*Exercise set*
1 > In the Pandoc conversion notes, what is the option that turns straight quotes into curly quotes called?
2 > Please reproduce the part of the Pandoc conversion notes starting at "Command line solution" and ending at "display it properly.".
3 > Using the Pandoc conversion notes, explain why the curly quotes did not display properly in the browser after the first conversion.

*Extract to read*
I regularly use “quotes” in my markdown .md files as well as the occasional currency symbol, e,g, €. I use Pandoc, a universal document converter, to convert my files to html.
Command line solution
I started with a PowerShell solution in Explorer, the same can be done using cmd. Shift+right-click on a folder in the explorer right pane gives the context menu option “Open PowerShell window here”.
By default input is interpreted as markdown, and output is HTML, I started with a simple:
pandoc "my notes.md" > "my notes.html"
But, the quotes and currency symbols were showing as ?Ç£ or ?Ç¥ or something. It turns out that Pandoc was converting the straight quotes into curly quotes, this is called the ‘smart’ option, which is enabled by default. The curly quotes were not appearing properly as my conversion above just creates a HTML fragment and a fragment doesn’t include the information that the text is UTF-8 encoded, which the browser needs to know to display it properly.

*Entries shown*
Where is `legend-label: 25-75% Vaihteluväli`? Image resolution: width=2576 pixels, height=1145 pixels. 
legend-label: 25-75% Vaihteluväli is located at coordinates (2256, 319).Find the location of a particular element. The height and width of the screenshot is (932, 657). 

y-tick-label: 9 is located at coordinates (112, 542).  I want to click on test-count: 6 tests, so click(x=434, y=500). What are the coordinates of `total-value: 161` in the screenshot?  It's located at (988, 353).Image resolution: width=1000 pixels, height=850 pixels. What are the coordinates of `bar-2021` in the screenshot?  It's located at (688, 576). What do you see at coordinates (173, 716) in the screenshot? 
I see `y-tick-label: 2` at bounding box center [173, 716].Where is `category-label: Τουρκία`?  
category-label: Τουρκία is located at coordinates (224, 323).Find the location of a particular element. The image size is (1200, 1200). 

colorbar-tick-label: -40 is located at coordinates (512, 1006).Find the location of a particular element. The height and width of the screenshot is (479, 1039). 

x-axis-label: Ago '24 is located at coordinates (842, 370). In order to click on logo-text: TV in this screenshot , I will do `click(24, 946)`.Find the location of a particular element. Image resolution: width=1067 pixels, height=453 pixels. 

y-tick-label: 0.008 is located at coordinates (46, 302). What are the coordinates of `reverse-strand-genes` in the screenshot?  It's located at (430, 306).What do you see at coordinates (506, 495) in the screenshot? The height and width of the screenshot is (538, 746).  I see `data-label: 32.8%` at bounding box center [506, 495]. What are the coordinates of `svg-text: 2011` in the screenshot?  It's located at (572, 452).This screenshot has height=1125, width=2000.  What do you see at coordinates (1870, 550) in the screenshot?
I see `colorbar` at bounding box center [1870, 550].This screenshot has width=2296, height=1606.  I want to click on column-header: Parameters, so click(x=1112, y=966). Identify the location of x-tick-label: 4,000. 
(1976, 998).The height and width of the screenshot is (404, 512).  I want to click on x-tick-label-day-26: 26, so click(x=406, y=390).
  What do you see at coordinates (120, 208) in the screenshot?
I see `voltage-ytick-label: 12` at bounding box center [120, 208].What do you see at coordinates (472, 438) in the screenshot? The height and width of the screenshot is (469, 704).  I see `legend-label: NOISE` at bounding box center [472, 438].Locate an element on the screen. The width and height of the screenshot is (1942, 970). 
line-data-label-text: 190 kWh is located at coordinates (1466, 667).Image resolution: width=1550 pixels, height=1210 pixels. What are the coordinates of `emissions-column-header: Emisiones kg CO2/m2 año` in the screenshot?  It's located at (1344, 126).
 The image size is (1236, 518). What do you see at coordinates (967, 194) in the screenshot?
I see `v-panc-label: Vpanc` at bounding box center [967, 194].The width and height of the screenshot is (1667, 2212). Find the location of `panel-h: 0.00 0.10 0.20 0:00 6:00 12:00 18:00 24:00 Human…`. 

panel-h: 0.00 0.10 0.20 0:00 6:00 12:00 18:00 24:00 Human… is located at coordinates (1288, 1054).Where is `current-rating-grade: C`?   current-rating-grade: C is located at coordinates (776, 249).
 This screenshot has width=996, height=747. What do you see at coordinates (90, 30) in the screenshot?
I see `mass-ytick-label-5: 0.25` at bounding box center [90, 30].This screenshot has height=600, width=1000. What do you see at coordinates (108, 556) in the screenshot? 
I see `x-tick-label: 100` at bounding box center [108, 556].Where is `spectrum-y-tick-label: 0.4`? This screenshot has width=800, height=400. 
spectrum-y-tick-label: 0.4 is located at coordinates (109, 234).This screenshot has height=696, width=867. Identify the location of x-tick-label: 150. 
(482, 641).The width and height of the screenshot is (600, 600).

*Answers provided*
1 > It is called the ‘smart’ option, and it is enabled by default.

2 >
Command line solution
I started with a PowerShell solution in Explorer, the same can be done using cmd. Shift+right-click on a folder in the explorer right pane gives the context menu option “Open PowerShell window here”.
By default input is interpreted as markdown, and output is HTML, I started with a simple:
pandoc "my notes.md" > "my notes.html"
But, the quotes and currency symbols were showing as ?Ç£ or ?Ç¥ or something. It turns out that Pandoc was converting the straight quotes into curly quotes, this is called the ‘smart’ option, which is enabled by default. The curly quotes were not appearing properly as my conversion above just creates a HTML fragment and a fragment doesn’t include the information that the text is UTF-8 encoded, which the browser needs to know to display it properly.

3 > The simple conversion created only an HTML fragment. A fragment doesn’t include the information that the text is UTF-8 encoded, and the browser needs that information to display the quotes properly.